Burdock gets to root of good food in Bloordale
Burdock (out of 4) VERY GOOD
Address: 1184 Bloor St. W. (near Brock Ave.), 416-546-4033, burdockto.com Chef: Jeremy Dennis
Hours: Sunday to Wednesday, 5 p.m. to midnight; Thursday to Saturday, 5 p.m. to 2 a.m. Reservations: At communal table only Wheelchair access: No Price: Dinner for two with beer, tax and tip: $80 Jeremy Dennis can make even potato peelings taste good.
The Burdock chef fries long strips of russet skins to add crunch to a $30 hangar steak cooked the right shade of red. The salted bits are much better than they sound, one of a few surprises on a plate that also includes a tart-sweet glaze of blueberry and heart nuts.
Not without flaws, Dennis’s ambitious food is as surprising as the restaurant in which it is served. Burdock is also a microbrewery (read Star beer writer Josh Rubin’s review below) and a music hall for folk and roots-pop acts.
Musician Jason Stein and beer en- thusiast Matthew Park opened Burdock last April to combine their interests, naming the Bloordale spot in part after the roots once used in brewing.

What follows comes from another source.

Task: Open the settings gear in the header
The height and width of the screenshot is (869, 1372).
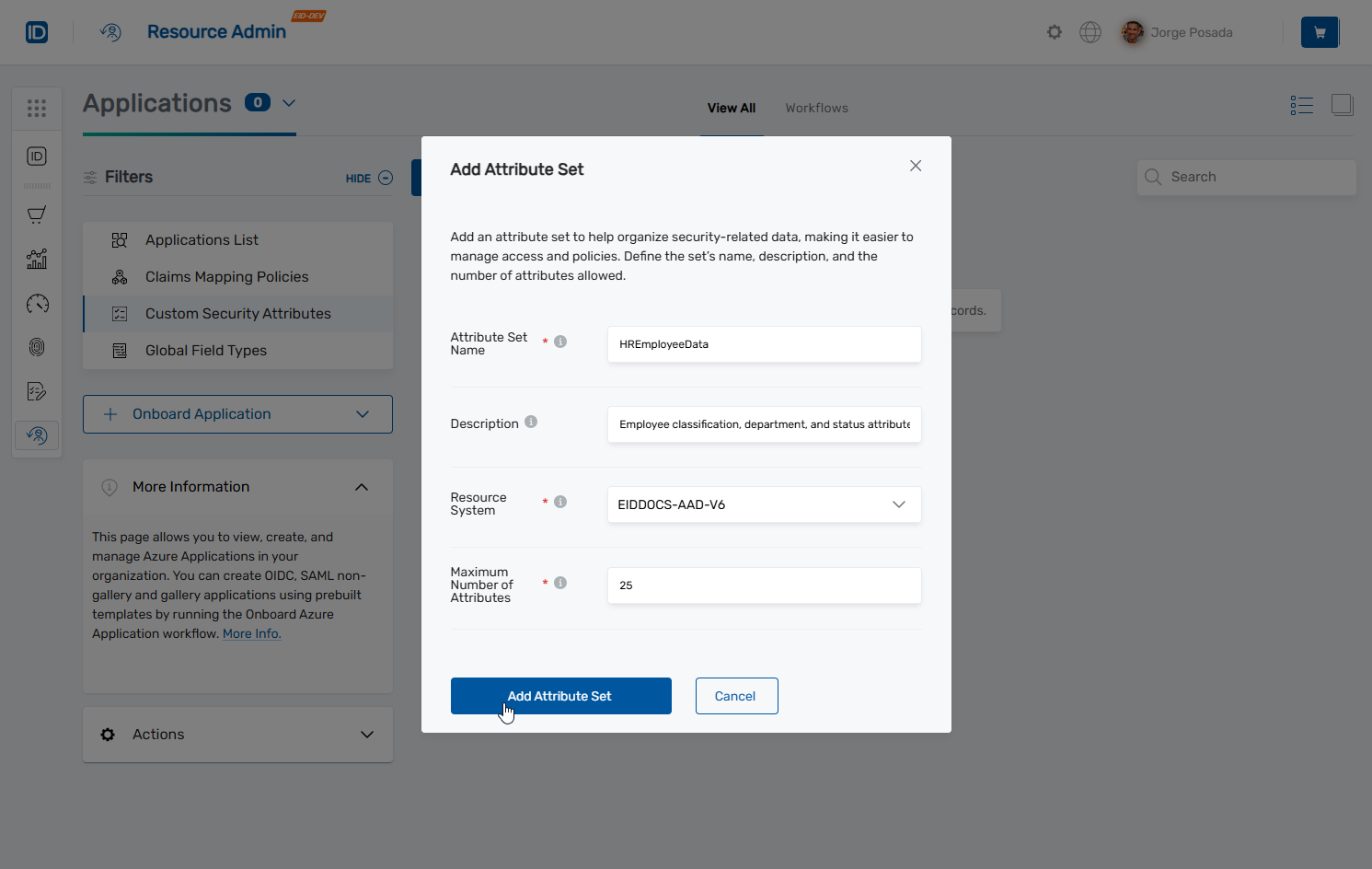Action: [1054, 31]
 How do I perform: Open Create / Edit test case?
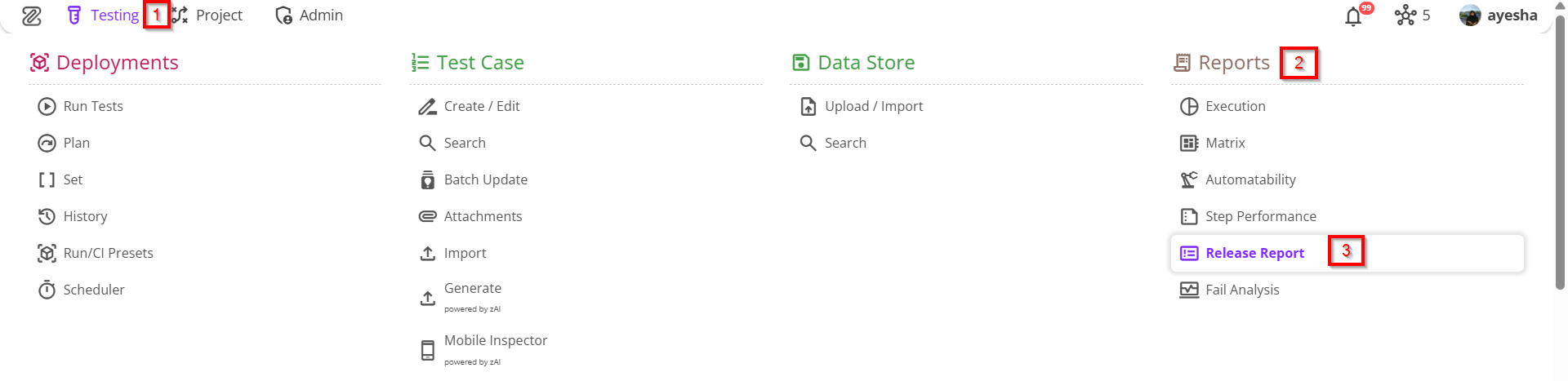coord(481,106)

Dennis (ex-Chantecler) was hired for his passion about local, from-scratch cooking.
“It’s new food for a new kind of space,” says Dennis, 30.
With Portuguese tiles left over from the previous churrasqueira, the room is dark and lively and loud with conversation. (The music hall is soundproofed.) Service is brisk and knowledgeable, in line with other brew pubs.
The short, rotating menu is meant for sharing. Hush puppies ($9) are corn heaven. An open-faced Reuben sandwich ($12) is many good things getting along.
There are loads of heirloom ingredients and labour-intensive preparations. Of the vegetarian options, I can’t recommend the messy spaghetti squash with mushroom sauce ($17). Far better are the wide buckwheat flour ribbons called pizzoccheri ($19) that Dennis tumbles with savoy cabbage, potatoes, ricotta and crunchy onions. Bing cherries preserved in wine vinegar counter the richness. It’s better than the version at Stelvio. Sweetbreads, a.k.a. pancreas or thymus glands, have a tough membrane that must be removed. If not, they are chewy in a bad way, as they are one night ($12).
Another night, the problem is corrected and we delight in the cumincayenne breading with matching Moroccan preserved lemon sauce to cool the burn.
There’s also some work to be done with the pork belly ($21). Not with the balance of chili and vinegar, collard greens and borlotti beans on the plate. But the creamy pork is capped by crackling hard enough to chip a molar. “It’s the hardest thing in the world to master,” Dennis later apologizes.
All may be forgiven with the black forest cake ($14), Burdock’s only dessert. Think of it as chocolate fudge intensified by cocoa nibs. Pickled cherries, tangy kefir (love getting probiotics with my cake) and a whisper of chili save it from being cloying.
The one element that doesn’t surprise me is the gorgeous sourdough bread ($5). Dennis used to bake at Woodlot, a paragon of yeast in Toronto. He fires off similar multigrain loaves daily at Burdock, dark and crusty with a moist elastic interior.